_Materiale fornito_:
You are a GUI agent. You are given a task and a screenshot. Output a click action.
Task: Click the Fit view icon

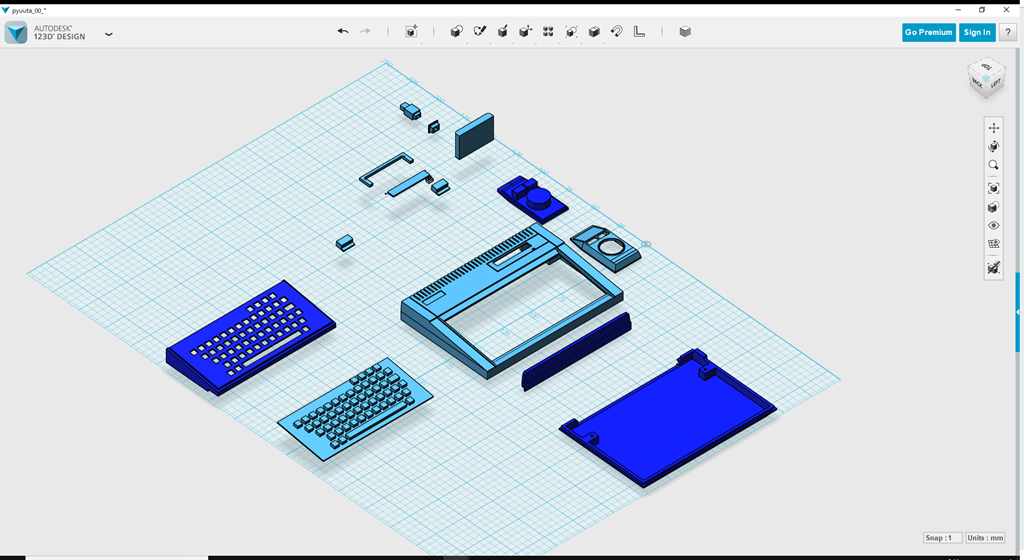[x=993, y=188]
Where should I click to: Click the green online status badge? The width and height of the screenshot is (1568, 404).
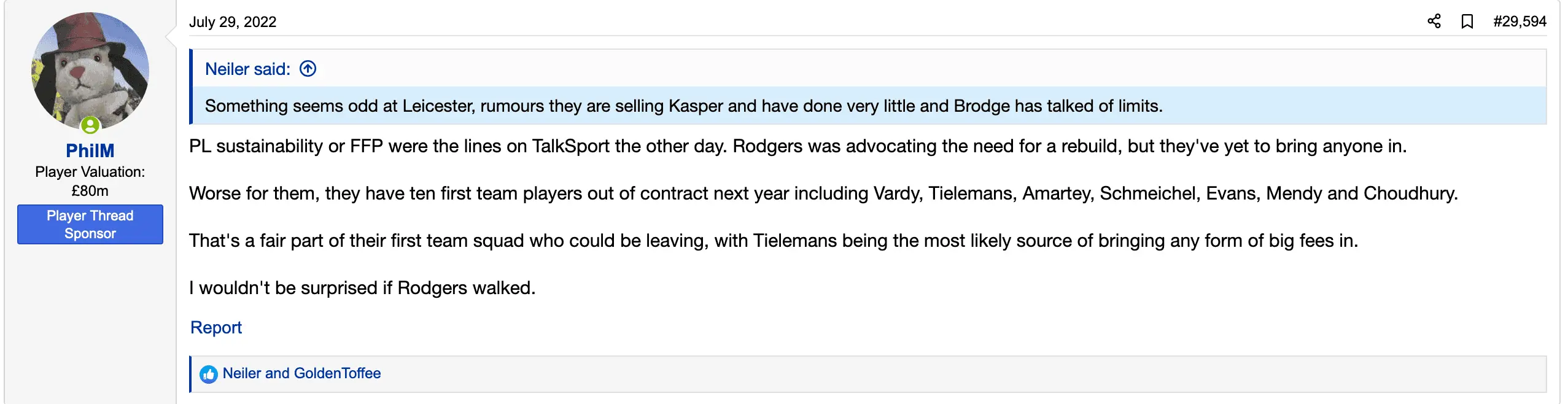90,125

_Obiettivo del compito_: Puoi disporre come elenco numerato tutte le righe delle voci qui sopra, tralasciando le righe vuote e lasciando fuori le immagini?

_Risposta scritta_:
1. You are a GUI agent. You are given a task and a screenshot. Output a click action.
2. Task: Click the Fit view icon
3. [x=993, y=188]
4. Where should I click to: Click the green online status badge? The width and height of the screenshot is (1568, 404).
5. 90,125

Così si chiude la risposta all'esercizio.